Positive interaction between couples may improve CPAP use in apnea

According to researchers, couples who focused on benefits for both patient and sleep partner were more likely to use CPAP machines.

Positive, supportive interactions between sleep partners could help people with sleep apnea adhere to continuous positive airway pressure (CPAP) therapy, suggests a small study.

Couples who focused on the benefits for both the patient and the sleep partner were more likely to use the CPAP machines, the study authors report in the journal Sleep Health, online July 25.

“Poor adherence to CPAP remains the major impediment to effective treatment for obstructive sleep apnea,” lead study author Lichuan Ye of Northeastern University in Boston told Reuters Health.

“Spouses can make a significant difference in their partners’ health behaviors,” she said by email.

Obstructive sleep apnea, which causes breathing to stop and start during sleep - often accompanied by loud gasping or snoring - affects more than 20 million Americans, according to the American Sleep Apnea Association. CPAP machines are the most common treatment for OSA but are often seen as bothersome and unattractive.

About 6 in 10 adults sleep with a partner, according to the National Sleep Foundation, and more than one-fourth of married or cohabitating couples say their relationships are adversely affected by sleep problems.

Ye and colleagues interviewed 20 couples to understand how obstructive sleep apnea affects their relationships and CPAP use. The interviews focused on the consequences, challenges, questions and advice that couples had about using CPAP. About two-thirds of the couples said they slept in the same bed consistently, and one-quarter said they seldom shared a bed since CPAP use started. On average, the machine was used five hours per night.

The research team found that partners often helped their spouses identify sleep problems and go through diagnosis and treatment. The patients said that if not for their partner, they “would have never known” they had a problem or would have thought it wasn’t “that bad.”

It often took repeated discussions and several years before patients made an appointment to seek help, however. Partners said they were concerned about their own sleep, as well as the patient’s health.

“Love is blind at first; then, over time, you get tired, and you have kids,” one partner said. “So every moment I can sleep is extremely important.”

Although couples expressed anxiety about using the cumbersome machine at first, those who focused on a sense of “we” when it came to CPAP use were the most successful. They learned about sleep apnea and CPAP treatment together. They were better able to have deep sleep, less worry, less irritability and more energy, as well as greater intimacy and better communication.
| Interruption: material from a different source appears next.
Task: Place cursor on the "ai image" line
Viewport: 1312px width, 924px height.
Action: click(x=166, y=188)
Several patients said they wouldn’t use a CPAP unless their partner expressed a concern, and partners often offered help by setting up the machine, adjusting the mask and helping with maintenance. Verbal encouragement, such as reminders, compliments and open acceptance of their partner’s appearance while using the machine, helped as well.

The couples said they wish they had started CPAP treatment sooner and that being patient with each other while starting the long-term treatment and adjusting to a new routine were key pieces of advice.
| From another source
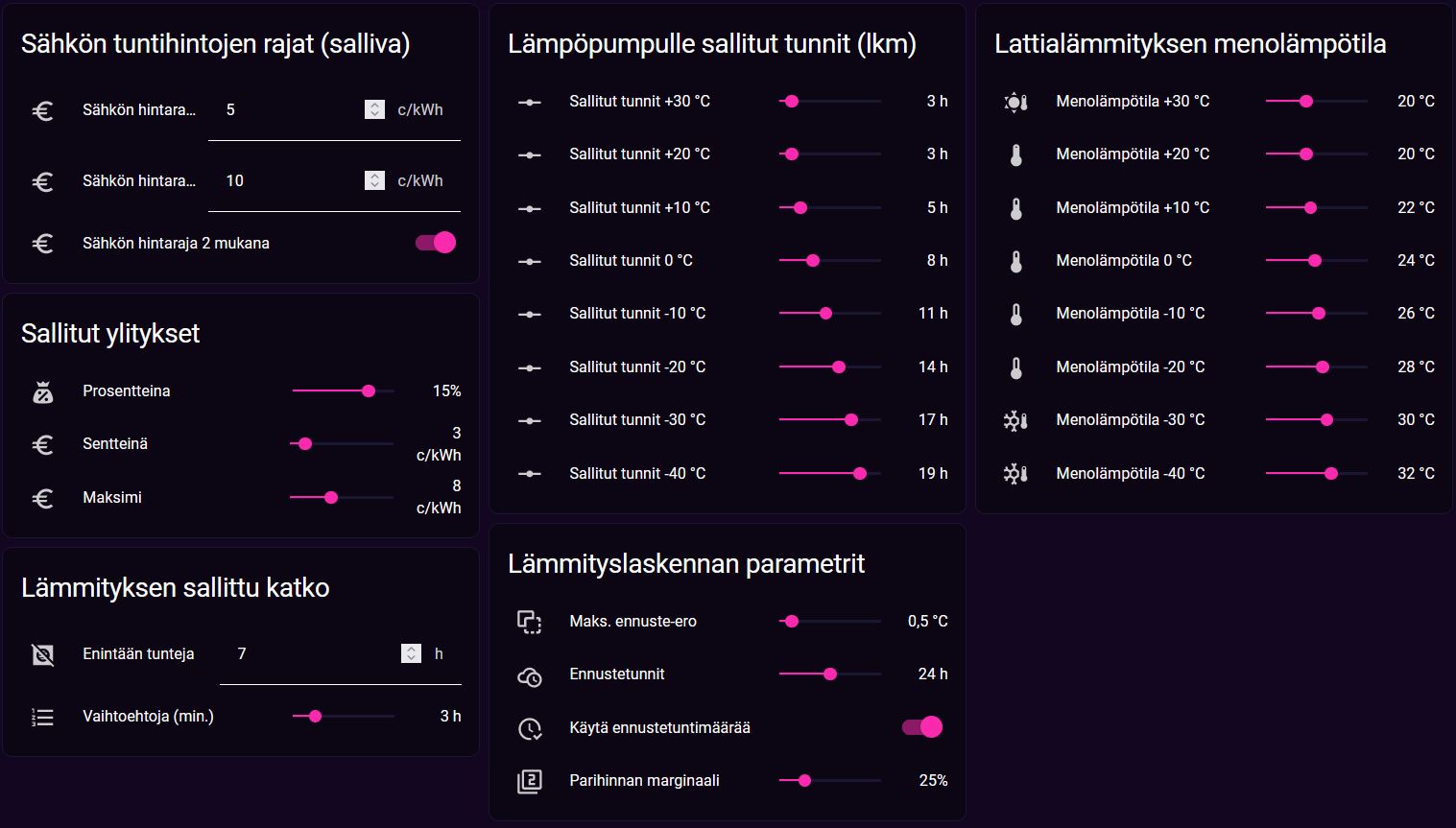
Task: Click the crossed-out icon beside Enintään tunteja
Action: click(x=42, y=654)
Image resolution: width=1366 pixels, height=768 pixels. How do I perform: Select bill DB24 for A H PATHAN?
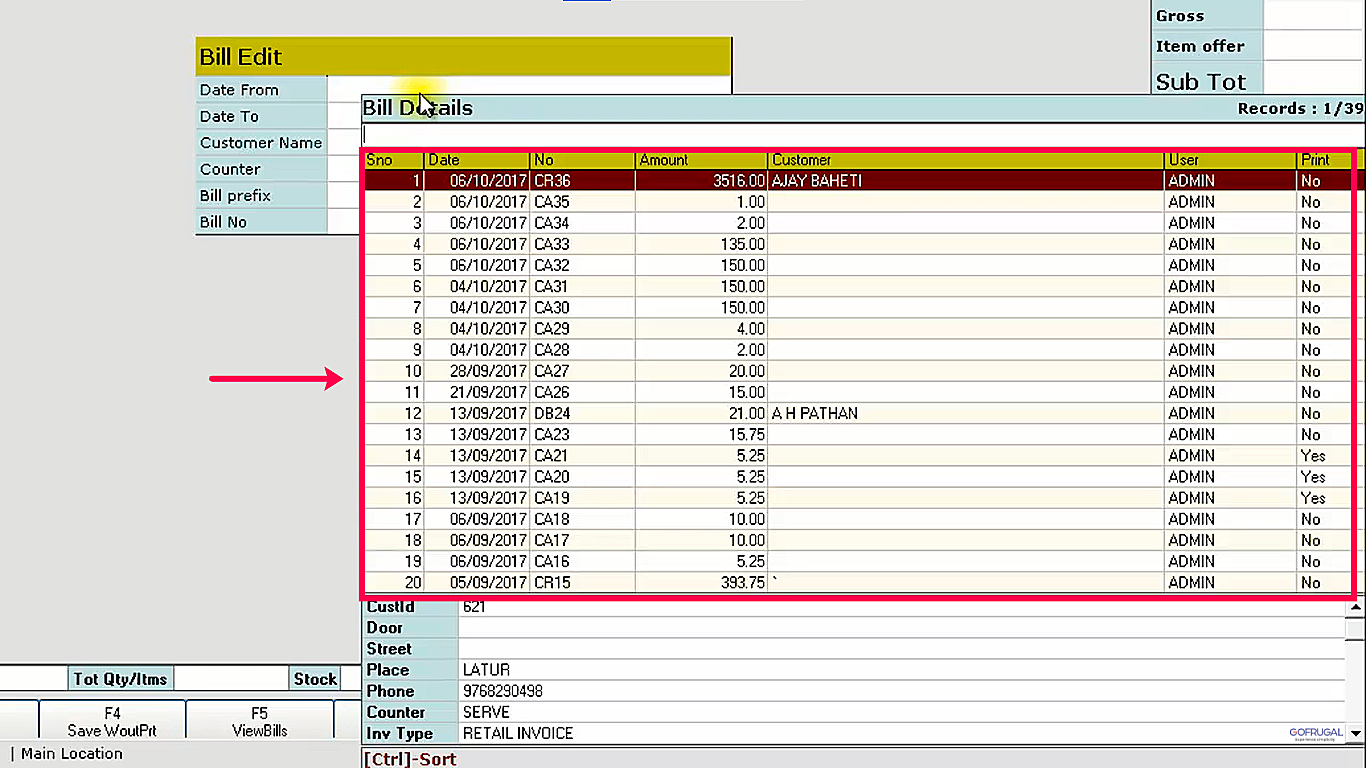coord(815,413)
“I found it particularly interesting that some patients reported using CPAP for their partners’ benefit, and on the flip side, partners were uncomfortable with this,” said Faith Luyster of the University of Pittsburgh in Pennsylvania, who wasn't involved in the study.

“Communication is really the key to making a smooth transition into using CPAP,” she told Reuters Health by email. “Couples need to talk about their concerns about the patient starting CPAP, strategize together, and be respectful and supportive of each other.”

Future studies should also investigate how much spouse involvement and which aspects play a vital role in CPAP adherence, said Dr. Salma Batool-Anwar of Harvard Medical School in Boston, who wasn't involved in the research.

“Sleeping seven to eight hours on a nightly basis is vital for overall health,” Batool-Anwar told Reuters Health by email. “Patients should listen to their bed partners’ complaints about their sleep as early screening, diagnosis, and treatment of sleep apnea can improve sleep-related quality-of-life.”